ЗАДАНИЯ:
A: Назовите все страны, которые упоминаются в отрывке.
B: Сколько дней начальник береговой охраны в Токуяме держал автора на причале, согласно отрывку?
C: Процитируйте фрагмент отрывка начиная со слов «Наступила осень, леса» и заканчивая словами «уходить на юг.».

ОТРЫВОК:
Наступила осень, леса стали менять цвет. Трудно их в этом упрекнуть, я сам стал менять цвет. Сначала побледнел от недостатка солнца, потом зарумянился от холода. Я нырял под лодку, чтобы почистить заросшее днище, но не мог выдержать в воде больше десяти минут. Вода стала ледяной и я провёл остаток дня в горячих источниках, чтобы восстановить нормальное кровообращение. Моя виза заканчивалась, пришло время уходить на юг.
Токуяма.
Начальник береговой охраны в Токуяма был предельно откровенен — мне в этом городе не рады. Его английский было невозможно понять, но манеры говорили сами за себя. Он держал меня три дня на причале в изоляции, пока вёл переговоры с иммиграционной службой от моего имени. У меня не было визы, я шёл в Корею, чтобы получить её. Обойти Кюсю с севера, против течения Куросио и зимних штормов я не мог, поэтому пошёл внутренним морем. Восемь дней я пробивался против приливных течений в узких проливах, среди оживлённого судового движения и несносных рыбаков. Ночью рыбацкие суда зажигают огромное количество огней, как на рождественской ёлке. Конфигурация огней не соответствует никакому установленному коду. Рыбаки, как водители дальнобойщики, любят огни и устанавливают их столько, сколько вздумается. Понять, куда движется судно и что оно делает, совершенно невозможно. В Таиланде, Китае и Японии мне приходилось расходиться с траулерами, которые рыбачили на банках ночью совсем без огней. Самые опасные, это рыбаки одиночки в Японии. Они включают автопилот, радар и идут сортировать улов по дороге домой, когда лодка вслепую несётся в ночи со скоростью около двадцати узлов и никого за штурвалом. Если есть ветер, можно убраться с их пути, в штиль же мне случалось несколько раз чуть не попасть под них. Однажды рыбак прошёл так близко, что брызги от его носовой волны попали мне в люк, но он нас так и не заметил.

СОДЕРЖАНИЕ НАБОРА ДАННЫХ:
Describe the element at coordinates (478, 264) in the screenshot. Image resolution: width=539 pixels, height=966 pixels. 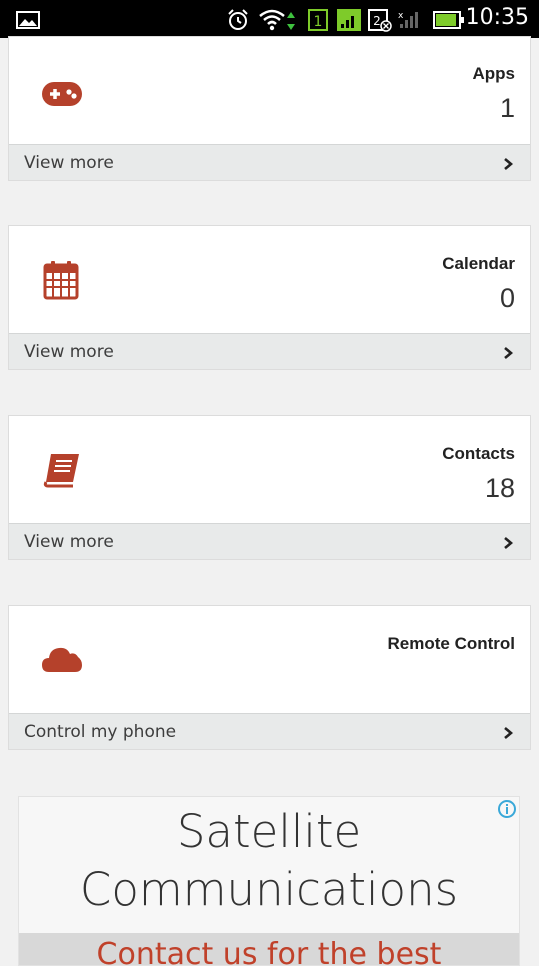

ОТВЕТЫ К ЗАДАНИЯМ:
A: Корея, Таиланд, Китай, Япония.

B: Три дня.

C:
Наступила осень, леса стали менять цвет. Трудно их в этом упрекнуть, я сам стал менять цвет. Сначала побледнел от недостатка солнца, потом зарумянился от холода. Я нырял под лодку, чтобы почистить заросшее днище, но не мог выдержать в воде больше десяти минут. Вода стала ледяной и я провёл остаток дня в горячих источниках, чтобы восстановить нормальное кровообращение. Моя виза заканчивалась, пришло время уходить на юг.